» TASK DETAILS: A faithful copy is needed of the lines below from the one with "The width and" up to and including the one with "the English(US) language"; set it down with no pictures and no other lines.

*** MATERIAL PROVIDED

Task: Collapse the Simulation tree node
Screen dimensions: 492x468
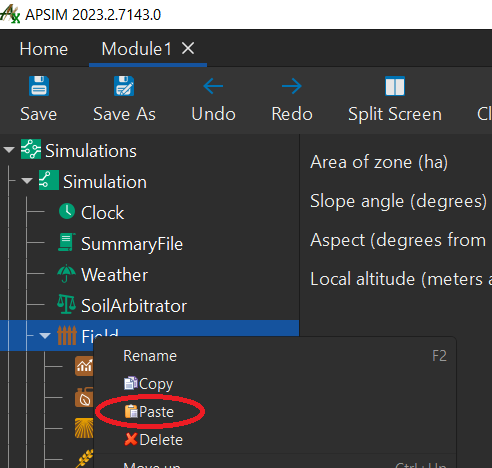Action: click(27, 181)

******
*** MATERIAL PROVIDED

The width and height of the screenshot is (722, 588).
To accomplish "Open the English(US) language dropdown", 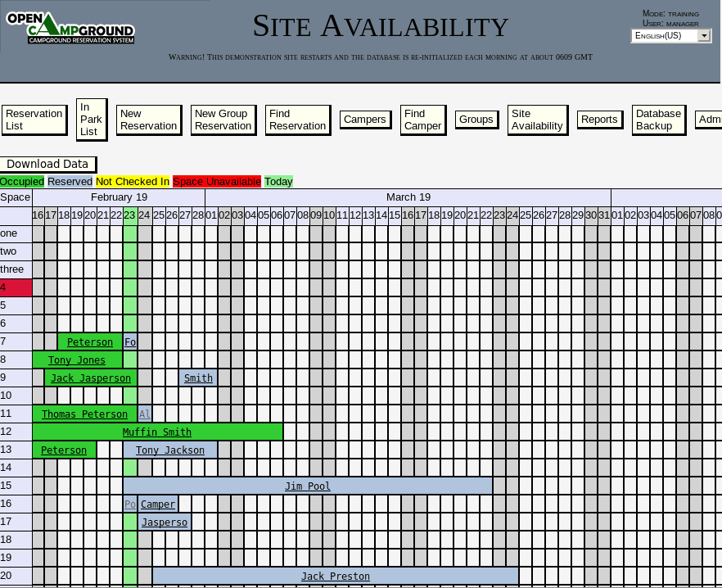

******

» ANSWER AREA:
The width and height of the screenshot is (722, 588).
To accomplish "Open the English(US) language dropdown", 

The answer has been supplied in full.